Eine paranoide Übertragung kann zu notorischer Unehrlichkeit, Beeinflussung und Täuschung führen. Neurotische Übertragungsphänomene sind die Ursache hierfür. Weiteres können die Patienten auch glauben, ihr Therapeut sei feindselig, aggressiv und primitiv, weil der Erfolg oder das Scheitern der Therapien von der Offenheit der Kommunikation abhängt. Deshalb hat der Therapeut die Aufgabe, Lügen seiner Patienten genauso ernst zu nehmen, als würde sich der Patient selbst damit schädigen wollen (ebd.).
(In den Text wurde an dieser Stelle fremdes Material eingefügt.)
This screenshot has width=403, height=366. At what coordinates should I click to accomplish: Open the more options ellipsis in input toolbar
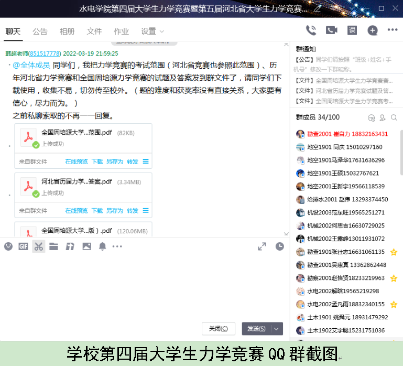click(x=117, y=246)
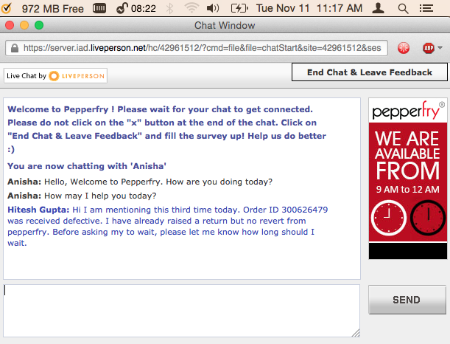This screenshot has width=450, height=344.
Task: Open the Spotlight search magnifier
Action: coord(403,8)
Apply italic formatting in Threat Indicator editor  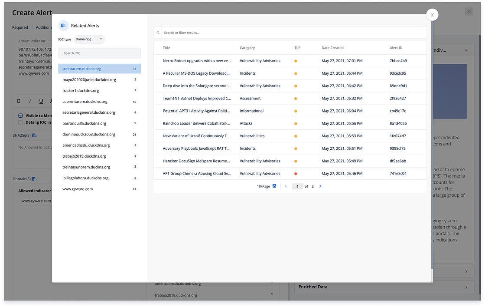click(x=30, y=101)
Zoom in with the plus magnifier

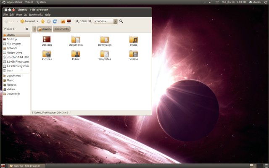pyautogui.click(x=90, y=21)
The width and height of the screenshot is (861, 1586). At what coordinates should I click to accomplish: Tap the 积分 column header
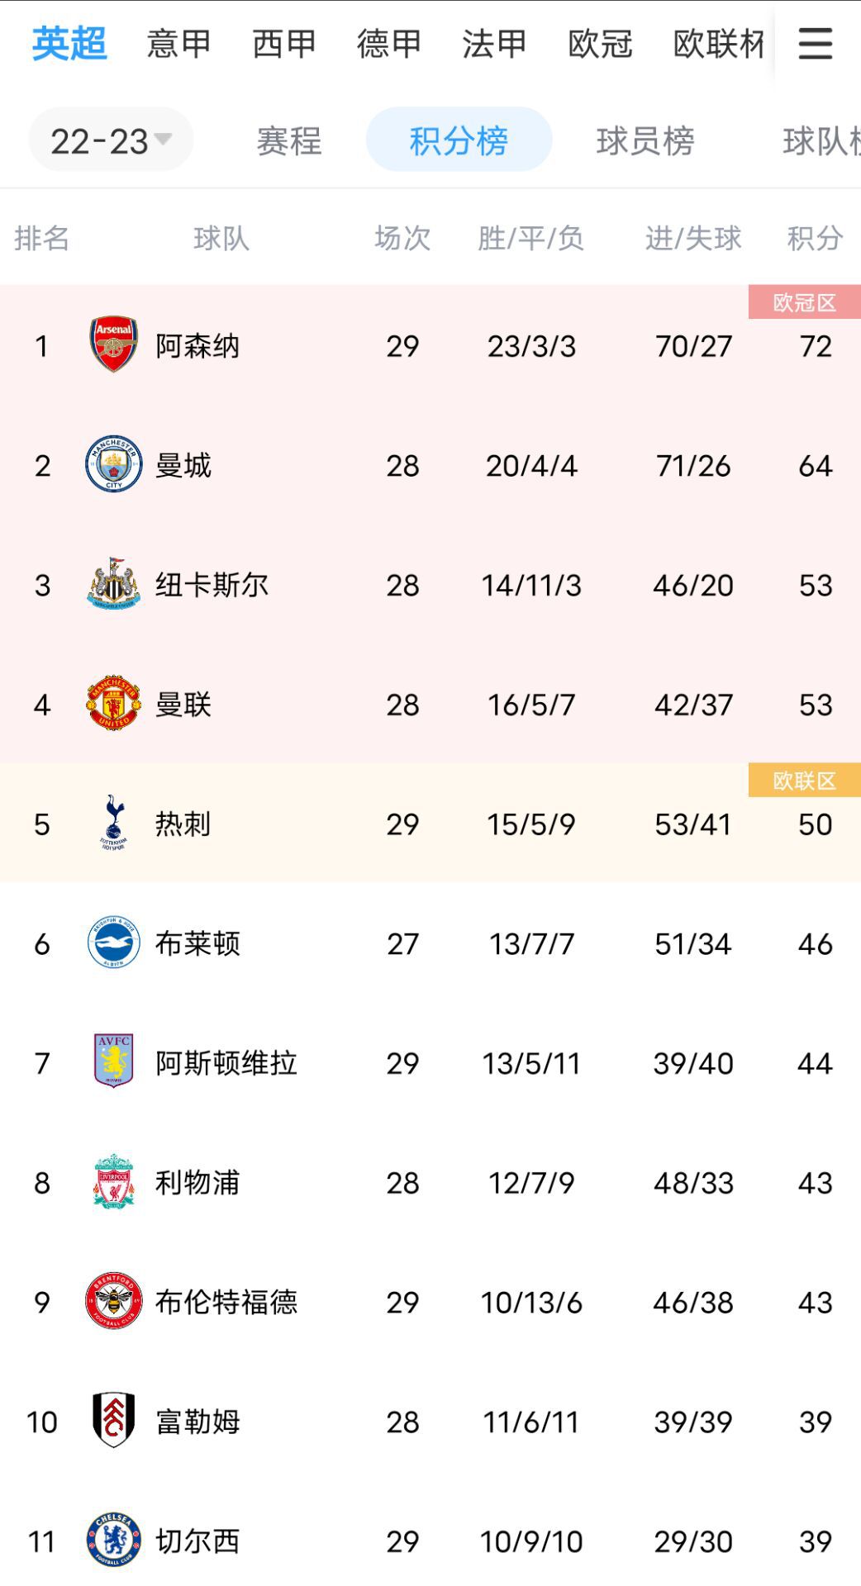[x=815, y=239]
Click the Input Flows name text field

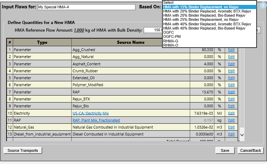tap(86, 7)
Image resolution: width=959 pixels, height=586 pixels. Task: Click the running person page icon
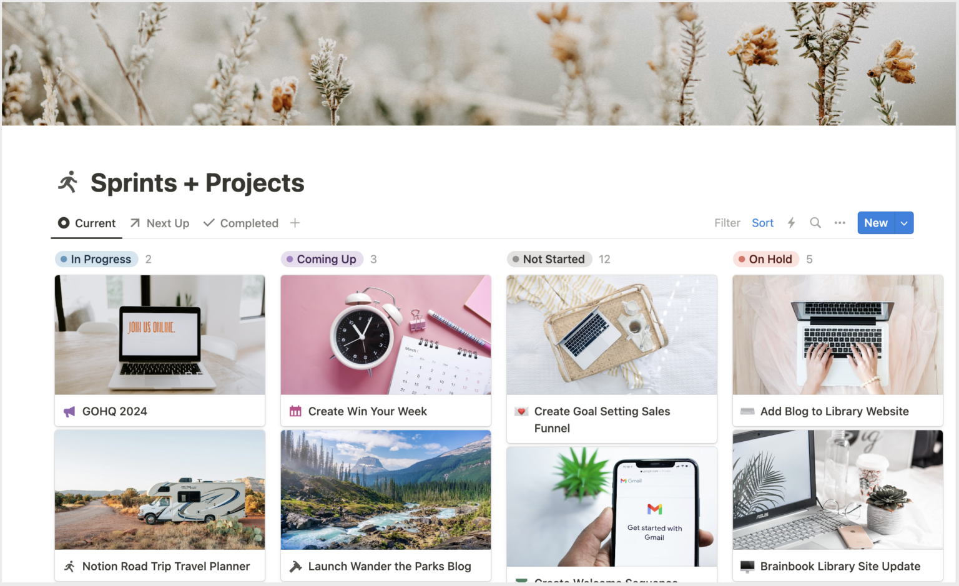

Psychoanalyse und Entstehung von Psychischen Störungen
Wie der Autor bereits beschrieben hat, ist die Entstehung von psychischen Störungen, durch frühkindliche Traumata, sowie genetische Risiken mit ungünstigem sozialem Umfeld begünstigt. Alle verdrängten Traumata, die niemals aufgedeckt wurden und sich im Unbewussten manifestieren, aufgedeckt und therapiert werden können, kommt es zum Ausbruch von Krankheit. Die strukturellen Mängel, insbesondere die primären und sekundären, begünstigen alle die Entstehung von verschiedenen Persönlichkeitsstörungen, wie z.B. narzisstische, schizoide und paranoide, Psychose und Borderline-Typ (ebd.).
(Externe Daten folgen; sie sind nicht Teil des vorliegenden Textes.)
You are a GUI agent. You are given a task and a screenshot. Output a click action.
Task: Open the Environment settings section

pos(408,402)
Dies ist des Weiteren nicht verwunderlich, allerdings umso mehr beschämend.
Die Entstehung von Abhängigkeit und Bindung und die Entwicklung von früheren Ängsten, Urvertrauen und Sicherheitserleben haben nachhaltige Auswirkungen auf die psychische Gesundheit des Erwachsenen.
Wie Andrawis beschrieben haben, beginnt die Abhängigkeit eines Kindes direkt nach der Geburt unter Berücksichtigung seines sozialen Umfeldes. Aus physiologischer Sicht beginnen Angstzustände des Kindes, wenn sich die Mutter von ihm entfernt und/oder wenn ihm Fremde begegnen. Weitere können entstehen, wenn das Kind einen Verlust an Urliebe und Urvertrauen aus Missachtung des infantilen Sicherheitsgefühls und einem Bedürfnis nach Nähe nicht erfüllt.